PG, 93 min.
Director: John Hough
Writers: Leigh Chapman, Antonio Santean, Richard Unekis (novel “The Chase”)
Starring: Peter Fonda, Susan George, Adam Roarke, Vic Morrow, Kenneth Tobey, Roddy McDowell, Lynn Borden, Tom Castranova, James Gavin
Now, here’s a classic car movie. “Fast & Furious” is pretty good for seeing great cars in great action scenes, but there’s not much else thought put into them. “Dirty Mary Crazy Larry” is a heist movie and a car chase movie that has put some thought into the consequences of the characters' actions and the motives behind their crimes. Somehow, it’s all a whole lot simpler than the “Fast” series, but it engages us better.
This is because we want to know more about Larry and Deke and Mary. These guys are performing a real robbery in the real world. They’re good at what they do, but they’re not supermen.
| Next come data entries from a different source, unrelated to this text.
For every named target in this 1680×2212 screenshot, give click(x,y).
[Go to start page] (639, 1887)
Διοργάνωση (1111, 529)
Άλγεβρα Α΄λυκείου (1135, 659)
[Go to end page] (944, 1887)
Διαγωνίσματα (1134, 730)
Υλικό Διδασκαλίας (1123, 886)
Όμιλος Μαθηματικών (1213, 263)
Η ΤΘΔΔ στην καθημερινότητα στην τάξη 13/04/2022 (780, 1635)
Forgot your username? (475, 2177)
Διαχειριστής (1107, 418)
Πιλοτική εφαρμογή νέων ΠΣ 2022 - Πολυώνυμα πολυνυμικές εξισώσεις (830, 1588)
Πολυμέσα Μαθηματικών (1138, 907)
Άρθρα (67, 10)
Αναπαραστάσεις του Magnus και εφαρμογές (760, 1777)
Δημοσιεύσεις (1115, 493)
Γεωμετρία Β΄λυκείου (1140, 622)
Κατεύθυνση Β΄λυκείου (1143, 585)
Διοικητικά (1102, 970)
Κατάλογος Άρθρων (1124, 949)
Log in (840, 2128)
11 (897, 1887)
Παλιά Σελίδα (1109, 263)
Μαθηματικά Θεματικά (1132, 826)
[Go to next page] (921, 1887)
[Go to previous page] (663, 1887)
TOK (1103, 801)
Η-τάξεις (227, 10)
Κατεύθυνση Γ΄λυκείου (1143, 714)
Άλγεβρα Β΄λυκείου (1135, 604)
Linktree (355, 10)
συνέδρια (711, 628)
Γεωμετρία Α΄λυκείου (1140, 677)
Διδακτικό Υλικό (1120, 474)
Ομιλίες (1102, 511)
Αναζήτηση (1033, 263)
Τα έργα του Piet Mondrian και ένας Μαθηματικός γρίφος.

They don’t always agree with each other. It’s not about big things, like being betrayed by a friend that they would probably never be involved with if he were the type to betray them, but about littler things like joking around when they’re about to commit a serious crime.
Mary is hardly a little complication when she decides to take her revenge against Larry for leaving her in bed without saying goodbye by forcing him to take her along with him on their heist, but her reasons are smaller. She’s just bored. She has some petty criminal background herself and this whole thing seems like fun. However, there’s this sense in everything she does that she feels she might’ve bit off more than she can chew.
Of course, Deke, the mechanic, is the most interesting of the bunch. He’s the stoic, who’s wary of Mary’s involvement, but ends up being the more chivalrous of the two men. Their motivations are simple, and so the filmmakers can concentrate on them, rather than the plot. He can give us information in measured amounts and lets us be intrigued by the characters and the events they’ve created.
Look how the filmmakers give us information on the Vic Morrow character, who’s brought in to lead the man hunt. There are no speeches of exposition, he just comes in and is who he is; and those who work with him must deal with it. Through that we learn about him. A few things are pointed out, but there’s never a sense that you’re being told something important.